The Kings played closer to a D- game, maybe even a F game. And it’s now becoming common place.
“We’ve got to just take pride in defense,” Rondo said. “I think of the eight out of nine (games) we lost, teams scored 120 in probably six of the games. I don’t know specifically, but giving 30 a quarter every night and giving out career highs and season highs and first of whatever – it’s frustrating. We can’t just keep lying down. We’ve got to have some type of fight and find a way.”
Like every other Kings opponent on the current losing streak, Cleveland buried them from outside. Led by J.R. Smith’s 6-of-13 shooting from deep, the Cavs went 16-for-35 from 3-point land, outscoring the Kings 48-27 from distance.
“We can’t just keep laying down, we’ve got to fight,” Rondo said following the game. “We’re all men. We’re all grown. We’ve got to stop making excuses.”
There is no question the Kings are reeling. No one stood out on the offensive end except Rudy Gay who was doubtful until moments before tipoff due to a sprained left ankle.
This season is taking on a very similar feel to last year when the team folded under interim head coach Tyrone Corbin. After the firing of Michael Malone by then GM Pete D’Alessandro, the players gave into the frustration and went just 7-21 over a 28-game stretch with Corbin at the helm.
The Kings began their downward spiral after a double overtime loss to the Charlotte Hornets on their home floor on Jan. 25. At the time they had rattled off five straight and were riding high in the eighth spot in the Western Conference.
Since then they are 1-8 and clearly falling apart at the seams.
“My belief is that anytime there’s anything we’re struggling (with), you go back to the basics of playing the game fundamentally the right way, which is always with energy and intensity and playing hard,” Karl said. “That’s hard to do for 48 minutes. People don’t understand – the NBA game is a long game. It’s very difficult to stay mentally and physically engaged and intense. Losing causes frustration.”

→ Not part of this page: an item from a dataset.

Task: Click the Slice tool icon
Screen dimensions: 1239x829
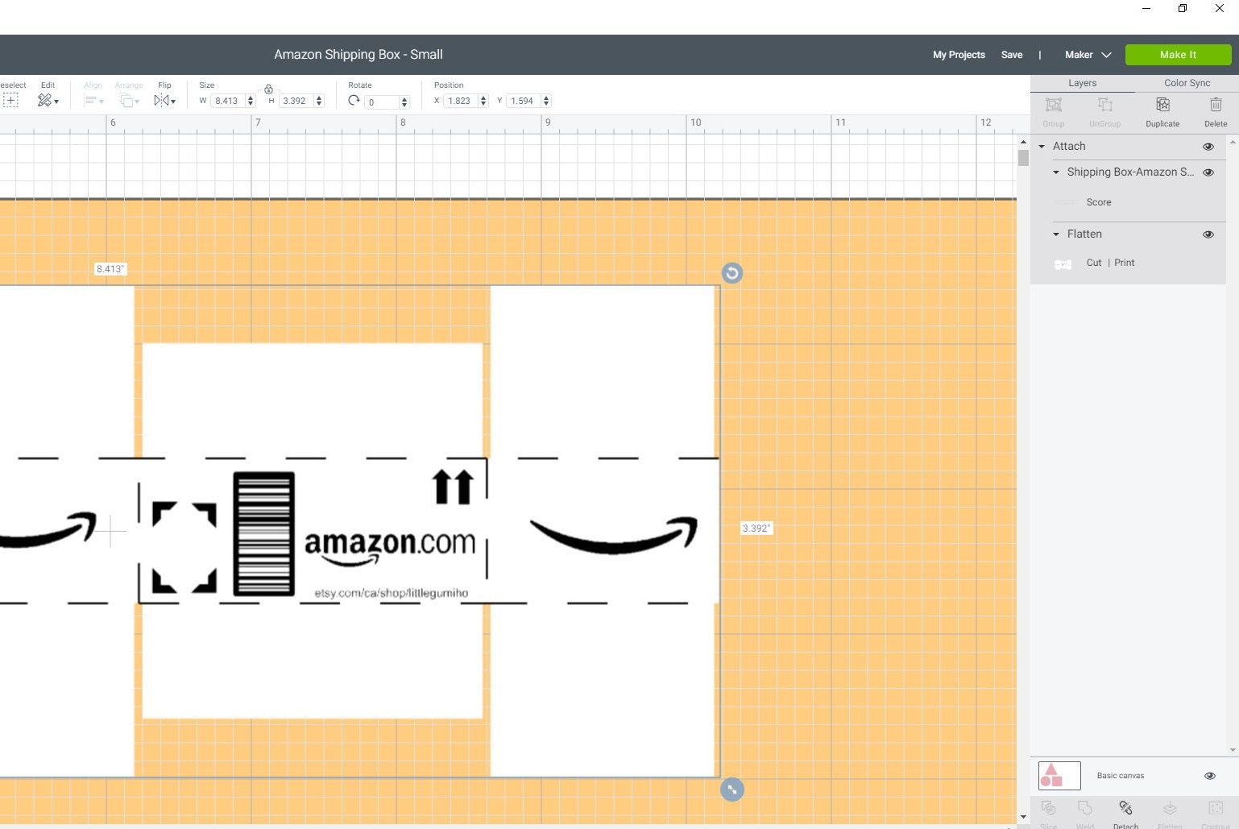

There is no doubt that the team is frustrated. They also lack the mental toughness to play through challenging times. Two weeks ago they were in the playoff picture. Now they are tied for the eighth worst record in the league and appear to be heading towards another lottery.
“We’ve got to stop making excuses, bottom line,” Rondo said. “We make too many excuses as a team.”
As much as Karl’s system appears flawed, the players have allowed that to become a crutch. If Karl is dismissed later this week as many expect, they will have one less person to blame if they can’t turn things around.